Source records
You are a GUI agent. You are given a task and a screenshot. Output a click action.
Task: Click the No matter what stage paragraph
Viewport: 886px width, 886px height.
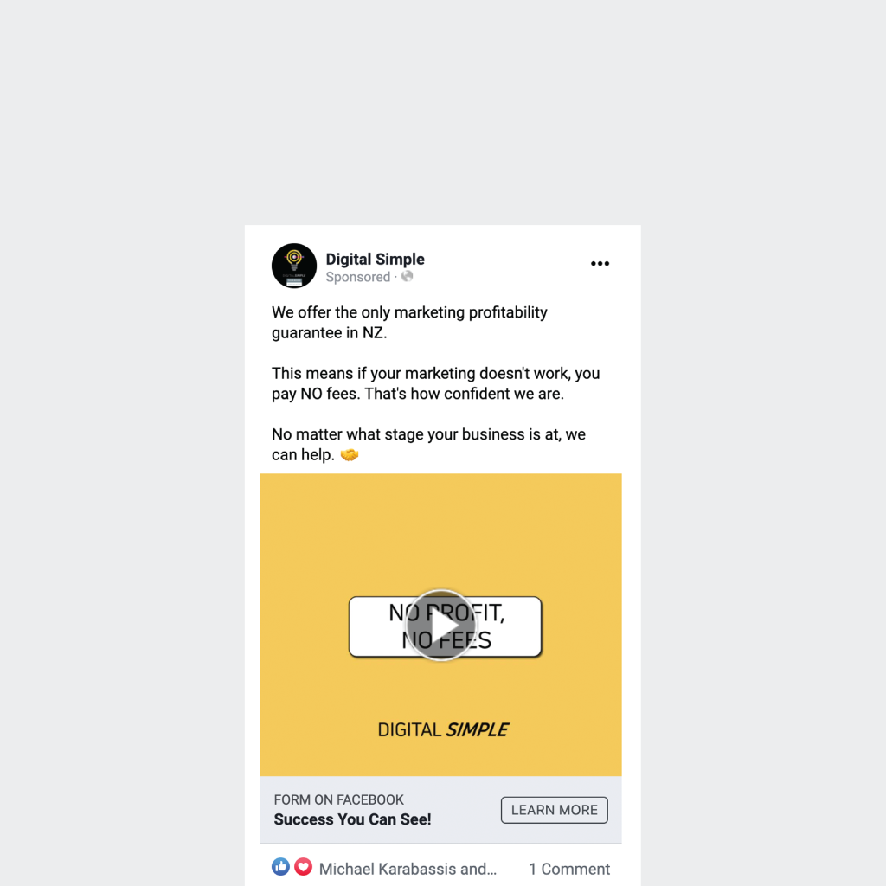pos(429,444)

* * *

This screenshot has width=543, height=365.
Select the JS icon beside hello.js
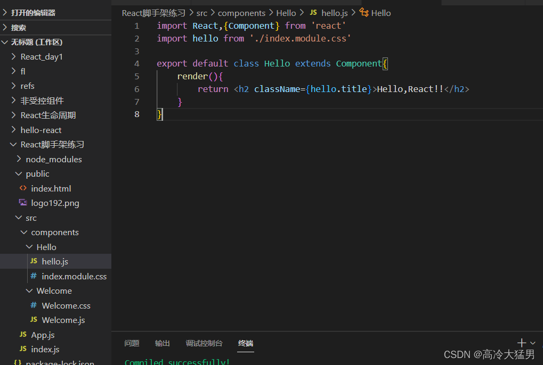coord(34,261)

--

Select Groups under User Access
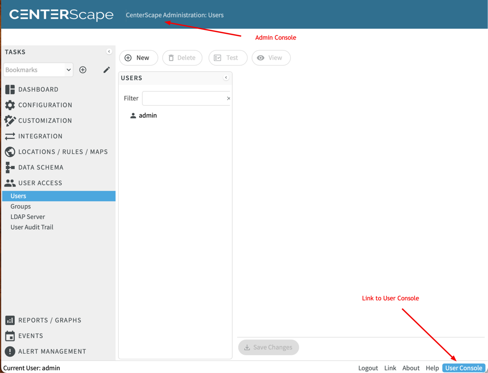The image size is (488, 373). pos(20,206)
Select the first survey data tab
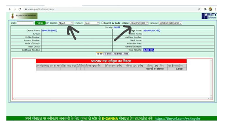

Task goal
Show every line in the records above that contains the word "screenshot".

Exercise response
You are a GUI agent. You are given a task and a screenshot. Output a click action.
This screenshot has width=543, height=365.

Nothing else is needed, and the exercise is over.